What is expected: Continue the article on distinguishing Asian American subgroups in health data, picking up after its last sentence.

Document excerpt:
━━━
‘Asian’ isn’t specific enough for health data, research suggests

Until 2003, U.S. mortality surveys lumped all Asian Americans together. Despite the thousands of miles separating India, the Philippines and Korea, and the cultural distinctions of each country, Asian Americans — at least those in the morgue — were considered one ethnic group.

Now that the surveys distinguish between the six largest Asian subgroups in the United States — Chinese, Japanese, Vietnamese, Indians, Filipinos and Koreans — researchers at Stanford Medicine are learning that the different groups face varying risks.

“This information will help us take care of our diverse populations better,” said Latha Palaniappan, MD, a professor of primary care and population health. “We’re unique at Stanford in that we have a higher percentage of Asians than the rest of the country, so distinguishing between different groups is particularly helpful.”

Using mortality data from 2003 to 2012, Palaniappan and her colleagues have been looking at causes of premature death among the subgroups. They calculate the years of potential life lost, a measure of premature death, from various causes. For research published recently in the Journal of the American Heart Association, they looked at deaths from cardiovascular disease.

One finding jumped out: While Asians as a group lived longer (87 years for women and 81 for men) than non-Hispanic whites (81 and 76), Asian Americans in each subgroup were more likely than non-Hispanic whites to die early from a stroke. That held true for both men and women.
━━━
Data excerpts:
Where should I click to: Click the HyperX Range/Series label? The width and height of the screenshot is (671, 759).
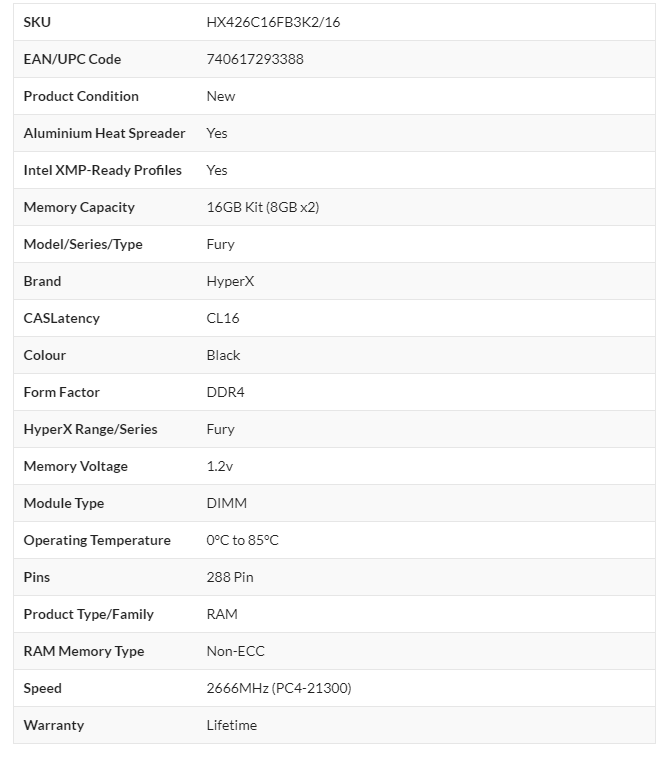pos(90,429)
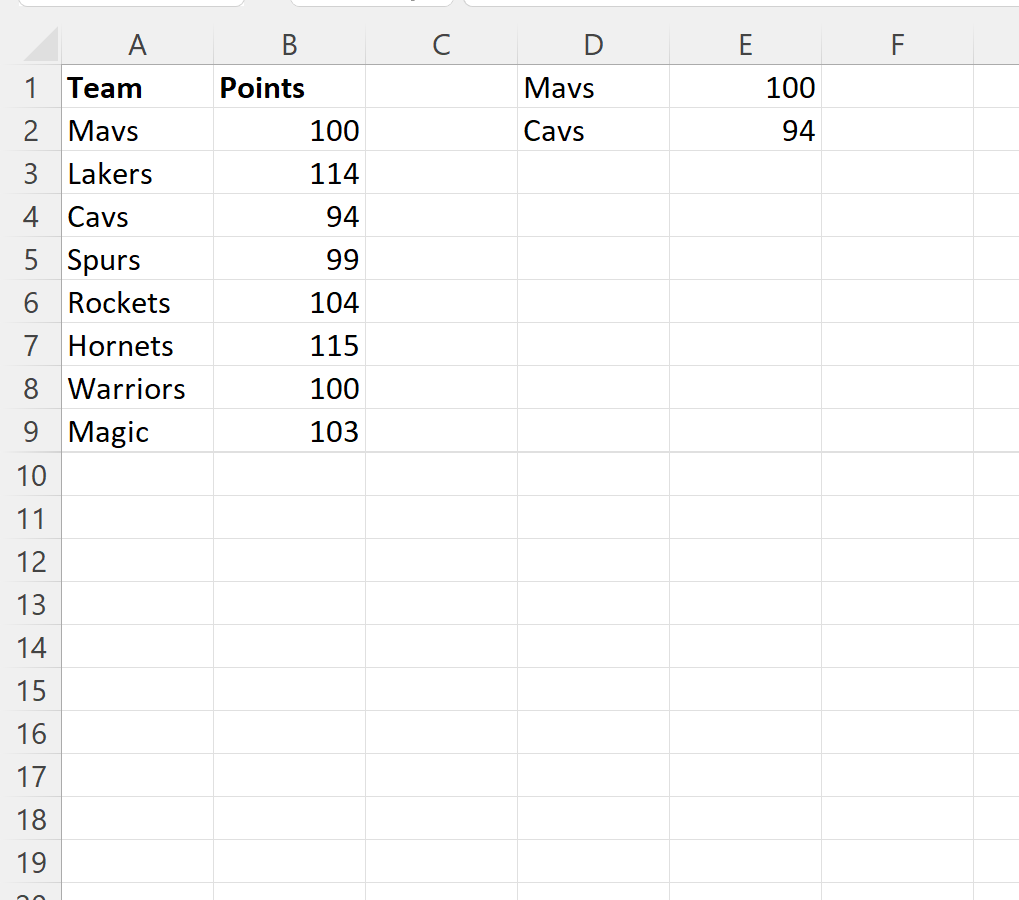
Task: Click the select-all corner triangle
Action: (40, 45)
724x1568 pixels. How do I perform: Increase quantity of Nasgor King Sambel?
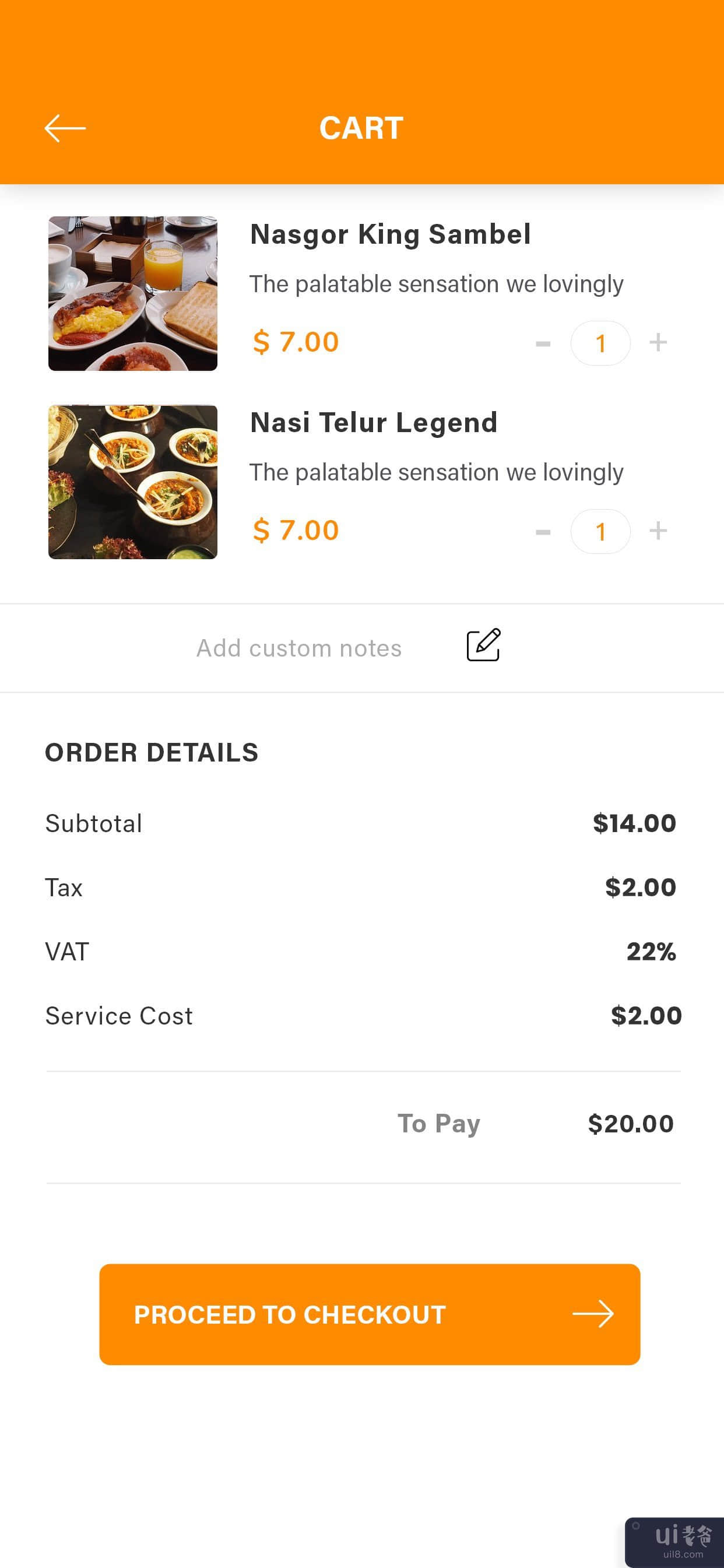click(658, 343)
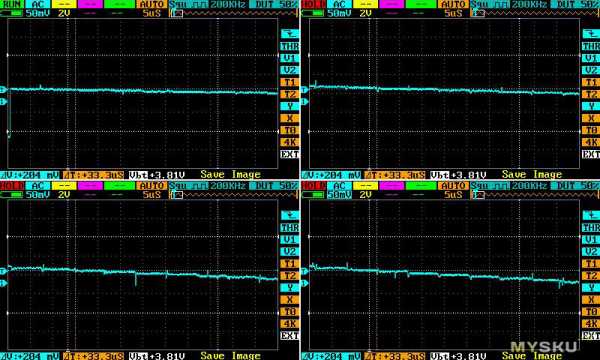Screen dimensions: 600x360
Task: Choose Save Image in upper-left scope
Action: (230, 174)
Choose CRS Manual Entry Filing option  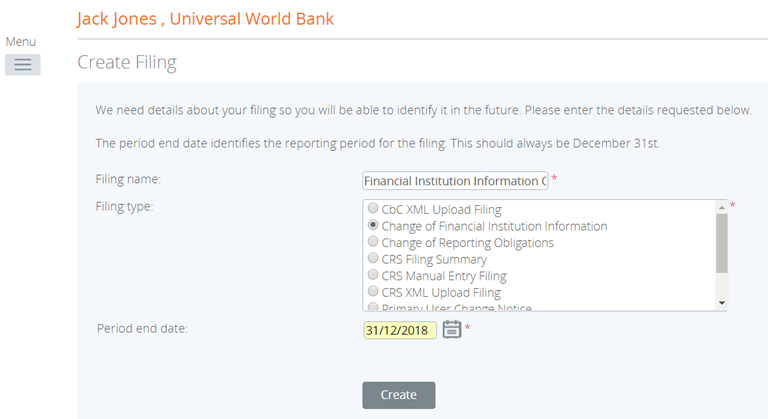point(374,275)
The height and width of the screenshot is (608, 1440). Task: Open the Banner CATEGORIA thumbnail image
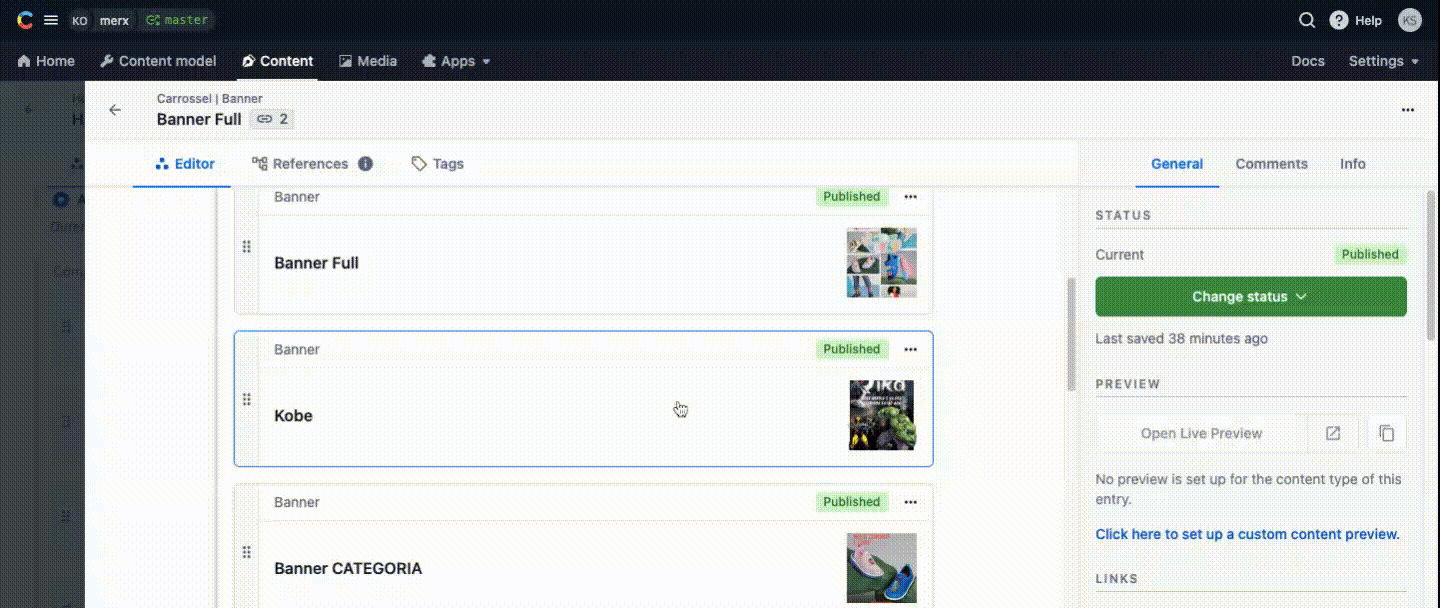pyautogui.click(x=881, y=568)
━━━
Answer to this task:
Palaniappan said such a finding is an example of why the mining the data is so important: A long average lifespan can hide a propensity for certain diseases.

“Knowing this, we can better screen for stroke,” she said. “We can identify who is at risk, and we can put in preventive measures.”

The research also found that of the subgroups, Asian Indians and Filipinos were most likely to die early from heart attacks, while Filipinos and Vietnamese were the most likely to die early from strokes.

Palaniappan said the differences were likely due to a combination of genetic and cultural factors. She is working on another study to tease out the differences and to look at mixed-race populations. “We want to disentangle these questions of what’s social and what’s biological,” she said.

In addition, the researchers found that over time, as medical treatment has improved, all subgroups were losing fewer years of life to cardiovascular diseases.